Dual Channel Transcription with Split Recording

As a part of our Voice API providing, Nexmo lets you report elements (or all) of a call and fetch the audio once the decision has completed. At present, we’re comfortable to announce a new enhancement to this functionality: cut up recording. Split recording makes widespread tasks comparable to name transcription even easier.

When cut up recording is enabled, the downloaded recording will include participant A (let’s name her Alice) in the left channel, and participant B (let’s name him Bob) in the fitting channel. This allows you to work with the audio from a single participant simply.

On this submit, we’re going to stroll by means of a easy use case. Alice calls the financial institution to seek out out details about her account, and Bob is the client help agent who answers the decision.
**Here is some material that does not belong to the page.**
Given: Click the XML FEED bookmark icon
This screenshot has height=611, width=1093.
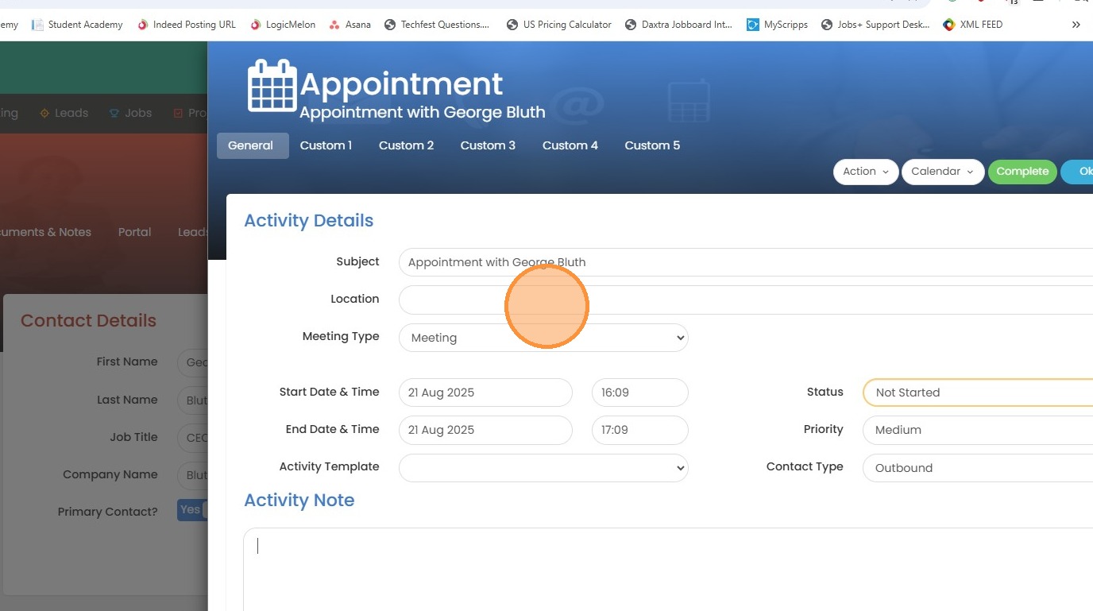Looking at the screenshot, I should click(948, 25).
Document the Name in Stereo

When Alice calls the number offered by the financial institution, Nexmo solutions the decision, performs an introductory message and connects it to the financial institution’s real telephone number—recording all the audio within the name. To accomplish this, you’d use the next Nexmo Name Management Object (NCCO):

The necessary a part of this NCCO is the report action, which can document the audio and ship the URL to https://example.com/recording as soon as the decision is full:

To enable dual-channel recording, we need to update this motion to include “split” : “conversation” like so:

That’s all there’s to it! If you fetch the decision recording from Nexmo, you’ll have Alice’s audio within the left channel and Bob’s in the appropriate.

Call Transcription with IBM Watson

After you have the audio file, it’s time to transcribe the textual content. There aren’t many suppliers that settle for twin channel audio and transcribe them separately, so for this publish we’ll use ffmpeg to split the monitor into two mono tracks and transcribe them separately using IBM’s speech-to-text API.
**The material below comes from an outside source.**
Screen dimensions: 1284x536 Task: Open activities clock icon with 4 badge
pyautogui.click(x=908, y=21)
To separate your audio file into two information, run the next command in a terminal (you might want to install ffmpeg first):

Now that we’ve two audio information we will ship them to Watson and get the text back as JSON in response. You need to use your language of selection to do that, however the quickest approach to get issues working is through the use of curl:

It will give us two JSON information that look just like the next:

Build the Dialog

As we requested timestamps, we will rebuild a timeline of the conversation because it happened. As soon as again, you need to use your favorite language for this (I’ll be using PHP). The steps we’ve to comply with are:

  1. Loop by way of JSON and merge all the entries into a single listing.
  2. Order the entries based mostly on the start timestamp.
  3. Output the dialog so as, with the timestamp, identify, and textual content proven.

The PHP code to do that seems like the following:

Once we run this code we see our dialog as it occurred:

Transcription Made Straightforward with Split Recording

Nexmo’s new cut up recording function permits you to report two individuals in their own audio channel, making transcription a breeze. To allow the function, all you must do is add “split” : “conversation” to your document motion.

To study extra about cut up recording, you’ll be able to read our product weblog publish on the release or take a look at the documentation.